Cyprian Tseriwa

Personal information
- Nationality: British subject (1937–1980), Rhodesian citizenship, and Zimbabwean citizenship (1980–2023)
- Born: 16 January 1937 Salisbury, Southern Rhodesia (now Zimbabwe)
- Died: 13 March 2023 (aged 86) Harare, Zimbabwe
- Years active: 1960

Sport
- Events: 5000 m, 10000 m
- Club: Wankie Collery Track Club

= Cyprian Tseriwa =

Zimbabwean Olympic athlete (1937–2023)

Cyprian Tseriwa (16 January 1937 – 13 March 2023) was the first Olympic athlete of African descent for the country of Zimbabwe, running in the 1960 Olympics in Rome in both the 5000m and the 10000m races. He ran under the flag of Southern Rhodesia, a colony of Great Britain.

His 5000 metres time at the Rome Olympics was 15:02 and his 10000 metres time was 30.47.

Tseriwa was from Mashonaland East. After his Olympic Games appearance in 1960, he was hired to be an athletic instructor for the Wankie Collery. There he coached other locally well known Zimbabwean athletes.
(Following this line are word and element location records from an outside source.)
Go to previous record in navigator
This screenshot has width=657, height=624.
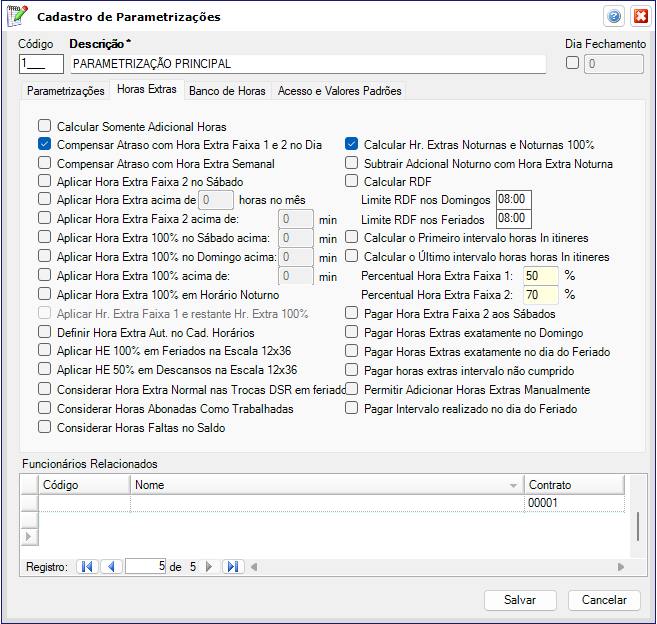pos(111,566)
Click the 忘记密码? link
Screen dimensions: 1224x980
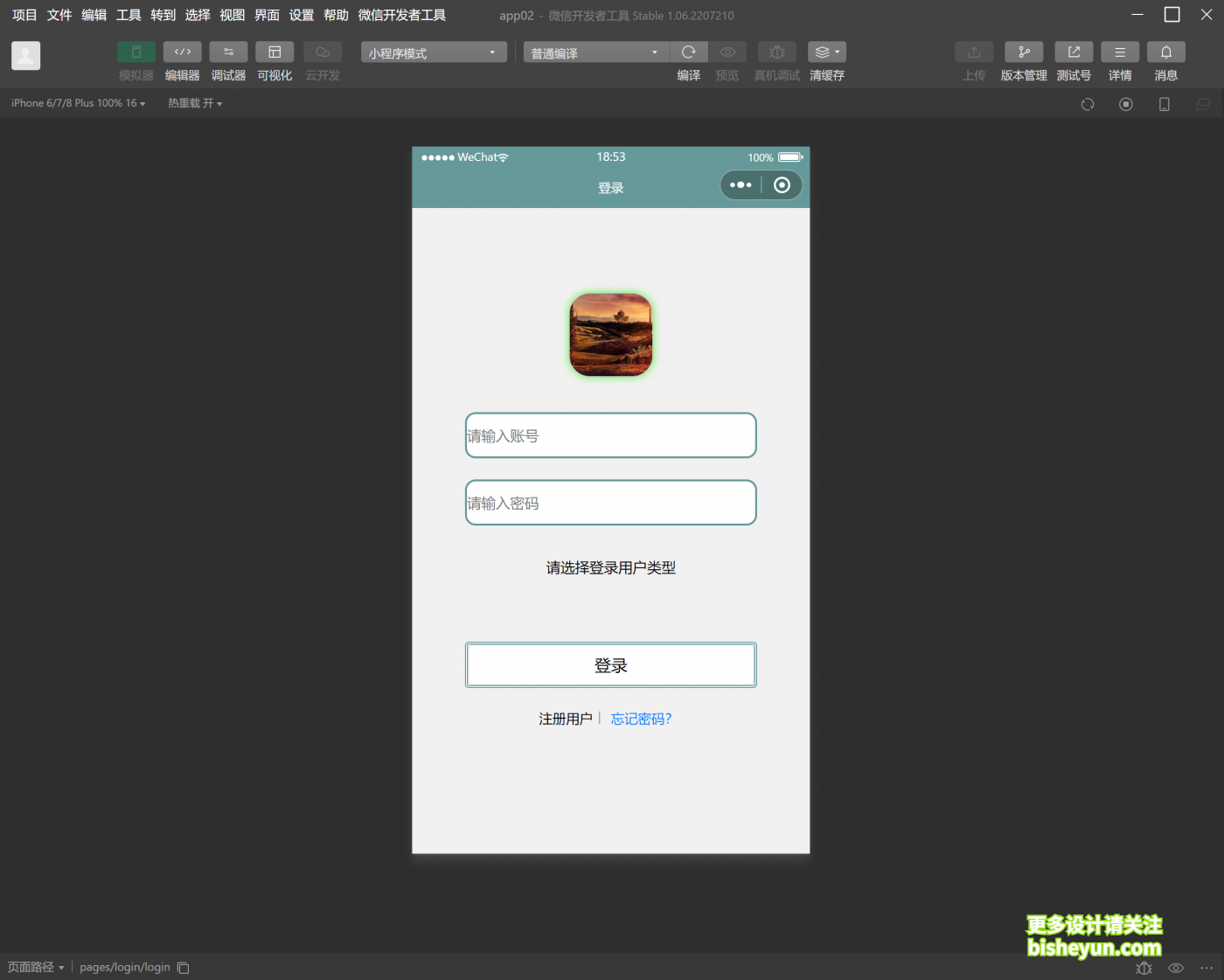coord(641,719)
There were other Southern Rhodesian Olympians at this time but they were of European descent. Tseriwa was the first black athlete to attend the Games from white-dominated Southern Rhodesia.

Mathias Kanda and Robson Mrombe succeeded Tseriwa as Southern Rhodesian Olympians of black descent when they both ran the marathon in the 1964 Olympics in Tokyo. After 1964, the colony of Southern Rhodesia became the rebel state of Rhodesia. The sport of Athletics was integrated in Rhodesia from 1960, but the politics of Rhodesia was not integrated, and in 1968 the country was banned from the Olympic Games. The country was readmitted in 1980 as Zimbabwe.

Outside of athletics, he worked as a teacher at a Methodist college near Marondera.

Tseriwa died on 13 March 2023, at the age of 86.